AUGUST28のDIARY 『偶然性と必然性』

 
  先週私の新しいCDも無事でき、第2回目のキッチン・ライブもとりあえず成功してとりあえずひと安心というところだが、それでもやる事は次々に襲ってくる。仕事の合間に、しばらく滞っていたHPの更新をと書き始めると知り合いの作曲家から電話がかかてくる。聞きにいった現代音楽のコンサートの口直しに、帰り道一人でお茶をしているという。彼女いわく、今どきこんな音楽を高いお金を払って聴く価値があるのかしら?
 出し物はと聞けば、アメリカの現代音楽の古典的巨匠(この言い方も変だが)ジョン・ケージの作品だという。
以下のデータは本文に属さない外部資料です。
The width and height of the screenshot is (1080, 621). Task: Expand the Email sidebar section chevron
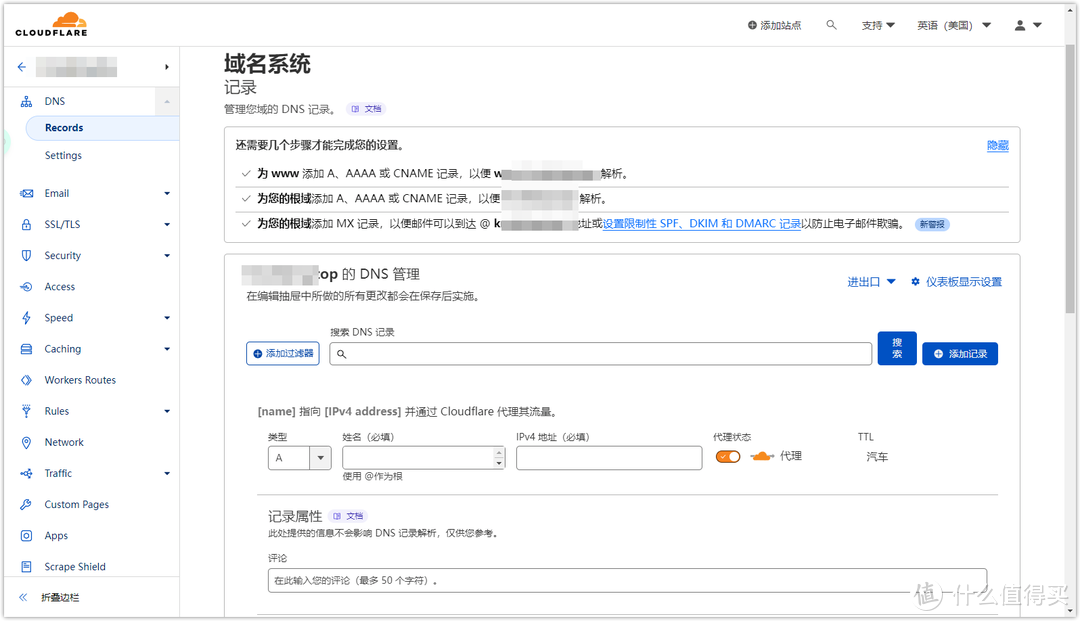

まあね、そうだろうなと私も思う。現代音楽とひと口に言ってもいろいろな芸風の作曲家がいるので一概には言えないのだが、ケージの場合、チャンス・オペレーションという偶然性に頼る作曲の技法をとることが多い人。彼の作った作品に、「4分33秒」という曲がある。4分33秒の間、ピアニストがピアノの前にただ座っているだけの作品。ピアノの蓋の開け閉め以外は何もしない。まあ、これが音楽と呼べるものなのかどうか疑問と言えば疑問なのだが、作曲家が音楽だと主張している以上、音楽作品であることに変わりはないのだと思う。ただし、それがどういう意味を持っているかということが一番重要で、この「4分33秒」の場合、演奏者は何もしなくても、そこにいる聴衆は何らかの音を聴いている。その「音」自体が音楽作品なのだという偶然性がこの場合の「意味」だという解説がいつもついてくる。ハア?
 考えれば、現代音楽にはこの「偶然性」にこだわった人がこれまでに何と多かったことか。作曲された譜面さえあれば、いつでもどこでも「同じ音楽」が繰り返し演奏できる十九世紀までの音楽作品に対するアンチのような考え方が、この偶然性にこだわる根拠のように私には見受けられるが、私がこの偶然性に疑問を感じるのは、この「4分33秒」のような作品の偶然性には、作曲者や演奏家の意図が本当に反映されているとは到底思えないことだ。たとえ楽譜があろうがなかろうが、音楽にはそもそも偶然性がつきものなのだと私は思っている。タイや台湾の山奥の住民たちの音楽でも、ベートーベンの作品でも、そこに出てくる音には必ず作曲家や演奏者の必然的な意志や意図が如実に反映されている。だからこそ、その演奏や音楽に聴く人は感動し、納得することができるのだと思う。どんな音楽でも、二度と同じ表現や演奏はできないのが音楽。CDやレコードに刻まれた音は、ある意味「版画」のような意味あいのものでしかないのではないかと私は思っている。それならば、レコーディングされた「音楽」でしか表現しない音楽家の音楽は音楽ではないのかといった議論も出てくるかもしれないが、私は、そうした音楽家は、「版画家」ではあっても、「画家」ではないような気がする。CD盤やレコード盤は、あくまで複製された音楽のコピーでしかないのではないのか?そんな気さえしてくる。それが、たとえ室内であっても、コンサートホールであっても、ライブハウスであっても、生身の人間がある意図をもって必然的に出す音だけが、音楽の本当の意味を伝えているのではないのか?
 こうした考え方が極論なのか、暴論なのかは私にもわからないが、今日私の知り合いが聞きにいったケージの音楽に、彼女が必然的な意味を感じなかったことだけは確かなようだ。必然性のない音、必然性のないことばに、人間は誰も納得しないし、ましてや感動なんかできるわけがない。他人まかせ、状況まかせだけの偶然性に、必然的な意味は見い出しにくいだろう。クラッシックの演奏家がアドリブ演奏を不得意とし、それを軽んじているのは、楽譜に書かれたものにしか意図や意味を見い出そうとしていないからだと思う。しかし、楽譜にすべてが書きあらわせないことは作曲家自身がよく知っている。楽譜も、台本も、料理のレシピもあくまで、それは「道しるべ」や「地図」みたいなものであって、それがあると確かに「道」には迷わないかもしれないが、自分の力で目的地に辿り着いたことにもならないし、自分で道を作ったことにもならない。「道」は、あくまで自分の力で切り開いていくべきもの。楽譜に書かれた通り、台本に書いてある通りにセリフを言っても、レシピ通りに料理を作っても、それを表現する人の必然的な「意志」がない限り、誰もその音楽や芝居、料理に感動することはないのではないだろうか?
 百人いれば、百通りの意志が、百通りの道があるはずなのに、なぜに、みんな同じものを求めたがるのか、それが私には不思議でならない。